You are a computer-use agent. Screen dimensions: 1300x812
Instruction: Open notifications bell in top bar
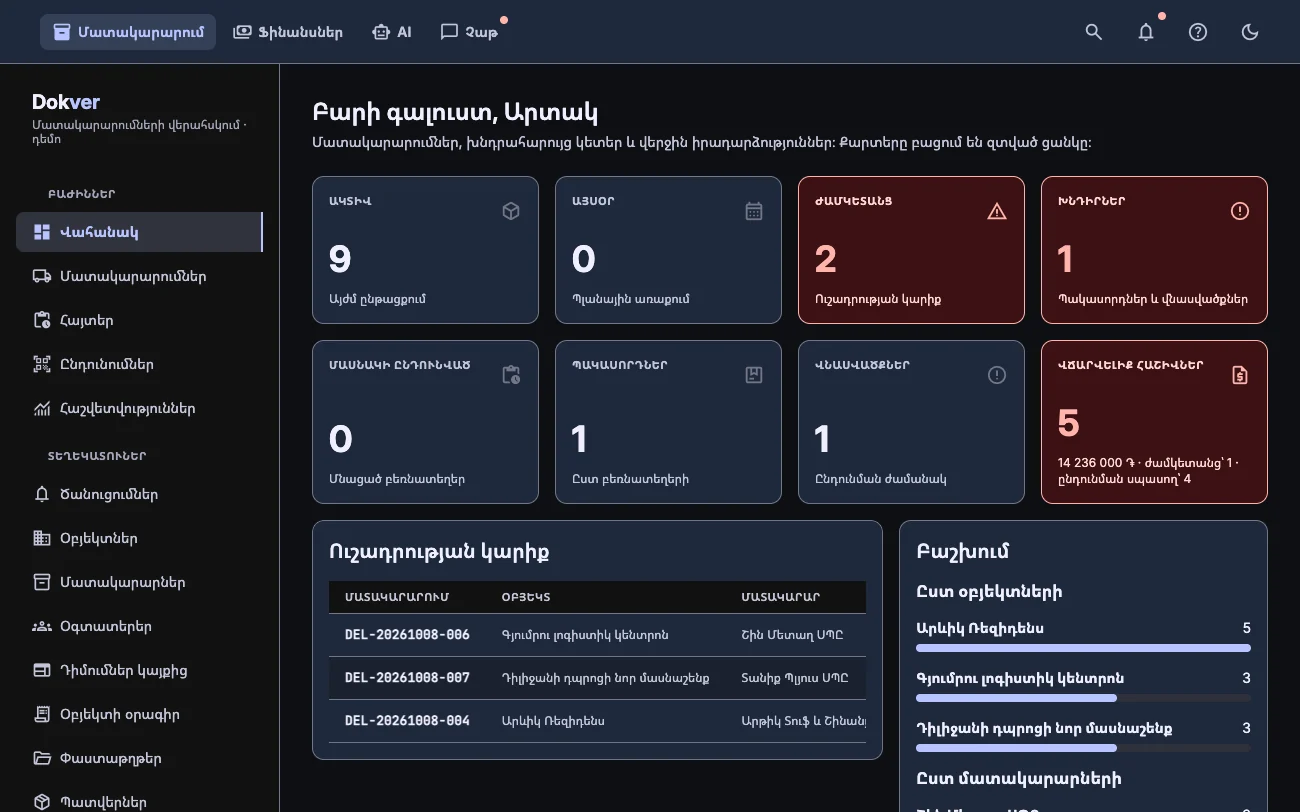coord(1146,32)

--

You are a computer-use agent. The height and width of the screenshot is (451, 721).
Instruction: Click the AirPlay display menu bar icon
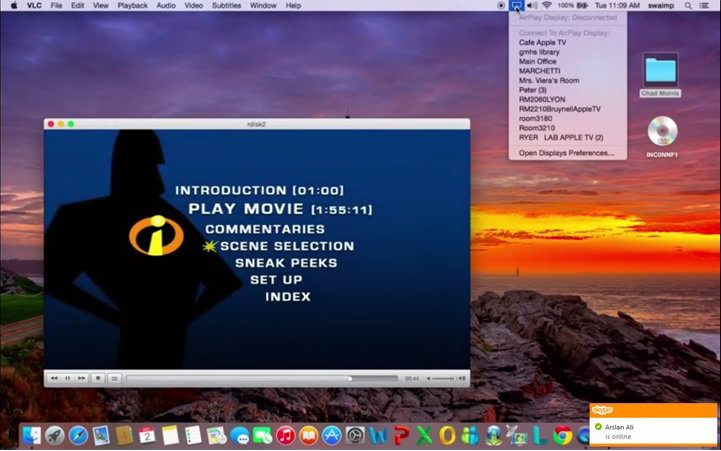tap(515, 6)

### WORK REQUEST
Check each line above for the string "computer" and copy the ones that have it.

### SOLUTION FOR THIS EXERCISE
You are a computer-use agent. Screen dimensions: 1300x812
You are a computer-use agent. The height and width of the screenshot is (451, 721).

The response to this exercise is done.